··· DATASET EXTRACT

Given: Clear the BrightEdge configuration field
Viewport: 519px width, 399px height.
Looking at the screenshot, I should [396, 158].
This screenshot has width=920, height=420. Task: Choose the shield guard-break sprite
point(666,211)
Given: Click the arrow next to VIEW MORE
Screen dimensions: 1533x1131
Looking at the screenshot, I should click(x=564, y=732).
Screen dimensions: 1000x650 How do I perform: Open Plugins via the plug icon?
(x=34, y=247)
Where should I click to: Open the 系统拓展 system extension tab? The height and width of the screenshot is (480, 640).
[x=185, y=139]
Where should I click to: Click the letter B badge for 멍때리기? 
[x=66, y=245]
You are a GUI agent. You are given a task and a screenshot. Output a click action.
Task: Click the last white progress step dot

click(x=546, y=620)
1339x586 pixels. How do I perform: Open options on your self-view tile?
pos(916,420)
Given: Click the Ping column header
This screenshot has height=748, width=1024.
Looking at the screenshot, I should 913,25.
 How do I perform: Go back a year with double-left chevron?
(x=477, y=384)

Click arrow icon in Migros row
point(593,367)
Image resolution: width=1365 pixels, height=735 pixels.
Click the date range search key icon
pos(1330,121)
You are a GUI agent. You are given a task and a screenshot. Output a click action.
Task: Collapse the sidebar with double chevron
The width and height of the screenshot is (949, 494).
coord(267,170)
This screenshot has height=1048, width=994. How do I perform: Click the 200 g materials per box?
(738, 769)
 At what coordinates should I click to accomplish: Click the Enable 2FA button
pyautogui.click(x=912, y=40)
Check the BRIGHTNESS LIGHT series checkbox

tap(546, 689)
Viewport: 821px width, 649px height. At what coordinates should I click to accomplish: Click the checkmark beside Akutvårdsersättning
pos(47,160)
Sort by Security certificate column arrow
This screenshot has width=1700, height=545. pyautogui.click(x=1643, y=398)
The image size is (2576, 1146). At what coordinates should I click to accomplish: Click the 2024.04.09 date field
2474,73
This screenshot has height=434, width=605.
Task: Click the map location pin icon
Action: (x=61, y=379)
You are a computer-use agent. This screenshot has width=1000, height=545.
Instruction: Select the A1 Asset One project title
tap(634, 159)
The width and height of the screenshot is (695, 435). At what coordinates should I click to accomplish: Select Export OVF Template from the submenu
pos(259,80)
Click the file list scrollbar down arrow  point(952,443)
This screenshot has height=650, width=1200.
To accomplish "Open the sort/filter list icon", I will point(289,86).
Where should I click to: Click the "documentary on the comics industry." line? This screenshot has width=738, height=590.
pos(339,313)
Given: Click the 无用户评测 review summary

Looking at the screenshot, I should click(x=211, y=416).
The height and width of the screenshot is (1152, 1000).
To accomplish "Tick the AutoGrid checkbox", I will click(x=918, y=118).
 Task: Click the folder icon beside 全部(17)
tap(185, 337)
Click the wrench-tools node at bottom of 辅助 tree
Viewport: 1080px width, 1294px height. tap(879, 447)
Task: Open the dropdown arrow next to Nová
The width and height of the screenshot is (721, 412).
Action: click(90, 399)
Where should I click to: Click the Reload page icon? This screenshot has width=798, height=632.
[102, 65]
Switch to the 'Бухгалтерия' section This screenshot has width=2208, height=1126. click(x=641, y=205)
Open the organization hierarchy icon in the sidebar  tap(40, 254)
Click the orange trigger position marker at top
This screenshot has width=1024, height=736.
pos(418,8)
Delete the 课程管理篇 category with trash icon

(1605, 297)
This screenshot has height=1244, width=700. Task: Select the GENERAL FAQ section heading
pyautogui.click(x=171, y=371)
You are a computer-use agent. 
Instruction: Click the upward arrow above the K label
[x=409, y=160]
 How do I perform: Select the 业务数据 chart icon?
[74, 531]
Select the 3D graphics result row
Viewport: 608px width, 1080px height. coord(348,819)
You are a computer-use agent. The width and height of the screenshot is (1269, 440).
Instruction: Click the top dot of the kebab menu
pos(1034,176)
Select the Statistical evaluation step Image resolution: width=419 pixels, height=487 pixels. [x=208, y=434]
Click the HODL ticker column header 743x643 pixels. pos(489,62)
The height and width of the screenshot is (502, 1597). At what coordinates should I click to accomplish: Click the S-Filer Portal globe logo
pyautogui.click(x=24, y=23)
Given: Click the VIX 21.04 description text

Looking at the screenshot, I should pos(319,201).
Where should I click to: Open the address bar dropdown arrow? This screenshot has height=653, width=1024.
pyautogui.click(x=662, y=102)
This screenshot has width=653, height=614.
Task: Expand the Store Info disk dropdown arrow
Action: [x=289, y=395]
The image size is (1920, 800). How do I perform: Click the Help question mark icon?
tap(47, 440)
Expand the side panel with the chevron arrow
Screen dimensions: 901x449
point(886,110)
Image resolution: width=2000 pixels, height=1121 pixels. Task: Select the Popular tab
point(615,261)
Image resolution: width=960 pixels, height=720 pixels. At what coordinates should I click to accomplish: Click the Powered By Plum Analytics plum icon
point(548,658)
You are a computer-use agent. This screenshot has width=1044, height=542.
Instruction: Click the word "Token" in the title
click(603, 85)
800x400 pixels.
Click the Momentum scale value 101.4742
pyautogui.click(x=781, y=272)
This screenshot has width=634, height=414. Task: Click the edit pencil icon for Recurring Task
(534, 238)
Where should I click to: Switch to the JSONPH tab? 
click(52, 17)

······

### WHAT IS EXPECTED
Rewrite the rows from the line containing "The width and height of the screenshot is (695, 435)." up to and including the line containing "Action: click(90, 399)", replacing "checkbox" with "toggle" and leaving everything else unchanged.

### OUTPUT BELOW
The width and height of the screenshot is (695, 435). At what coordinates should I click to accomplish: Select Export OVF Template from the submenu
pos(259,80)
Click the file list scrollbar down arrow  point(952,443)
This screenshot has height=650, width=1200.
To accomplish "Open the sort/filter list icon", I will point(289,86).
Where should I click to: Click the "documentary on the comics industry." line? This screenshot has width=738, height=590.
pos(339,313)
Given: Click the 无用户评测 review summary

Looking at the screenshot, I should click(x=211, y=416).
The height and width of the screenshot is (1152, 1000).
To accomplish "Tick the AutoGrid toggle", I will click(x=918, y=118).
 Task: Click the folder icon beside 全部(17)
tap(185, 337)
Click the wrench-tools node at bottom of 辅助 tree
Viewport: 1080px width, 1294px height. tap(879, 447)
Task: Open the dropdown arrow next to Nová
The width and height of the screenshot is (721, 412).
Action: click(90, 399)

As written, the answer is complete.